En la cúpula del partido interpretan así la avalancha final de dirigentes territoriales desmarcándose del nombramiento de Soria, exigiendo más explicaciones y reconociendo el daño que les estaba provocando. 
Además de Feijóo, han salido públicamente reconociendo el problema la presidenta madrileña Cristina Cifuentes, el andaluz Juan Manuel Moreno, y los castellano leoneses Juan Vicente Herrera, y su vicepresidenta, Rosa Valdeón, que fue la primera que se pronunció en público contra la decisión y la calificó de "vergüenza".
La dirección del PP, sin embargo, no cree que la presión de los dirigentes territoriales fuera determinante para provocar la caída y retirada del candidato.
 Miembros de la cúpula popular que han estado en contacto directo con Rajoy estos días señalan que ha sido más relevante la sensación del presidente de que no ha tenido ni toda la información necesaria del caso, ni la adecuada.
 Y miran hacia el ministro Luis de Guindos cuando aseguran que el presidente se ha visto forzado a cometer errores tan de bulto como asegurar que la adjudicación del puesto a Soria se había dado por concurso como a cualquier otro funcionario, cuando no existe tal concurso, y la plaza se dio en una comisión ministerial compuesta por cinco altos cargos del Ministerio de Economía en función de criterios de confianza, antigüedad y tras valorar especialmente que el aspirante había sido sobre todo ministro del Gobierno de España.
En La Moncloa, cuando se ha preguntado en estos últimos días y horas sobre los derroteros del caso, se precisó que las explicaciones debía facilitarlas el Ministerio de Economía
 En el citado Ministerio, sin embargo, apenas se han proporcionado datos de trámite de la polémica y detalles conocidos de cómo se convocan y resuelven este tipo de vacantes en instituciones financieras internacionales.
 Ni La Moncloa ni Economía quisieron especificar qué responsable del Gobierno había pedido a Soria que se retirara, como este reconoció en la carta que envió en la tarde del martes al secretario de Estado, Íñigo Fernández de Mesa, para oficializar su renuncia. 
 Fernández de Mesa fue el alto cargo de Economía que el pasado viernes presidió la comisión que resolvió la nominación en favor de Soria.

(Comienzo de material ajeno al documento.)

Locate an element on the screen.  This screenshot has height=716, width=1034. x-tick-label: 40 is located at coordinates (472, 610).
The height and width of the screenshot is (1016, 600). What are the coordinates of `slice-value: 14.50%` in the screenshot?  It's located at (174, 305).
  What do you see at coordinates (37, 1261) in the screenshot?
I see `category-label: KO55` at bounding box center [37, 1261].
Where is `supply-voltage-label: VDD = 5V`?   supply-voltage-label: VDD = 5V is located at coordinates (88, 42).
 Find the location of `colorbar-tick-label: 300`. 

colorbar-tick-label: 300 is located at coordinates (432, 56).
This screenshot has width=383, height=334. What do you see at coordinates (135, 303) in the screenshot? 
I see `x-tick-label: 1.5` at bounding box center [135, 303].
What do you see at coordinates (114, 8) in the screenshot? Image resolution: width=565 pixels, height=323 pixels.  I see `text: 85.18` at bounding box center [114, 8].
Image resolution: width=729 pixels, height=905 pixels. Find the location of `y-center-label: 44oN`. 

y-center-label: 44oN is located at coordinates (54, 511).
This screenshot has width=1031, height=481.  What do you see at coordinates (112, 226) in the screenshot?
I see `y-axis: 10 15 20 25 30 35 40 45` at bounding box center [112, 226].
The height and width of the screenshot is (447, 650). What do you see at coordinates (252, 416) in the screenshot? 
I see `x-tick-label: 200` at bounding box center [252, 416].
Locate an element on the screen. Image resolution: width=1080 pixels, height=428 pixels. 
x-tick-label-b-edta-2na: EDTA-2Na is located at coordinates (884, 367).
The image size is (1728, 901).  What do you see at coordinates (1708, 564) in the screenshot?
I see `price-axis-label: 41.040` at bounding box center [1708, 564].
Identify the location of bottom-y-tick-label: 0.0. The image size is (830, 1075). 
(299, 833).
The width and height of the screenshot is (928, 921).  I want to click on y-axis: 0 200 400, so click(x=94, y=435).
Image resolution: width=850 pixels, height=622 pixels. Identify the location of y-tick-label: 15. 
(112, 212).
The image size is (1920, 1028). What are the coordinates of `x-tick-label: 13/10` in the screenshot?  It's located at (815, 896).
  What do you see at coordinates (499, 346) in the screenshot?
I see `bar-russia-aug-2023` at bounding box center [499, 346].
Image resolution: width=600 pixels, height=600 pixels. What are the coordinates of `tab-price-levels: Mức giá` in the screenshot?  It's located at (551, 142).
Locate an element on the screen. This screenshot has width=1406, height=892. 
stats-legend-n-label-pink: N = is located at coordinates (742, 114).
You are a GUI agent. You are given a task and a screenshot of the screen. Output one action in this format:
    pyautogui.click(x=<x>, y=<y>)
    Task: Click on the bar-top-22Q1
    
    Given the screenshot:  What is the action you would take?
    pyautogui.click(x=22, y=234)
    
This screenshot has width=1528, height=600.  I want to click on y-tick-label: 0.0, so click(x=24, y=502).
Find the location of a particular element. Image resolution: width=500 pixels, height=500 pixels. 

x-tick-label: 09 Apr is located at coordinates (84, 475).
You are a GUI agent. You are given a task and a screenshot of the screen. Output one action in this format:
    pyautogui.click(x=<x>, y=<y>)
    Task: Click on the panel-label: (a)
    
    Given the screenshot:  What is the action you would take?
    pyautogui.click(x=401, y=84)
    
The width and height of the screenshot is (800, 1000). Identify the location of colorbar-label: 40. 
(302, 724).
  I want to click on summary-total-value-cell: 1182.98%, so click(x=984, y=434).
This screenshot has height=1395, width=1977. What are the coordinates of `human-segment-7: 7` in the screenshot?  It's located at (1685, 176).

"El error está claro de quién ha sido: Luis de Guindos no debió tramitar este nombramiento el pasado viernes justo cuando se estaba votando la investidura de Rajoy en el Congreso y no dio antes ni después las explicaciones debidas a la opinión pública ni tampoco al presidente", concluyó este miércoles uno de los dirigentes más importantes del PP, miembro de su comité de dirección. 
Al menos otros tres miembros de la cúpula popular coinciden en ese criterio.
 En la dirección del partido suscriben que De Guindos no ha manejado bien esta polémica y le achacan toda la responsabilidad, por permitir primero el nombramiento y por no tener bien informado al presidente Rajoy.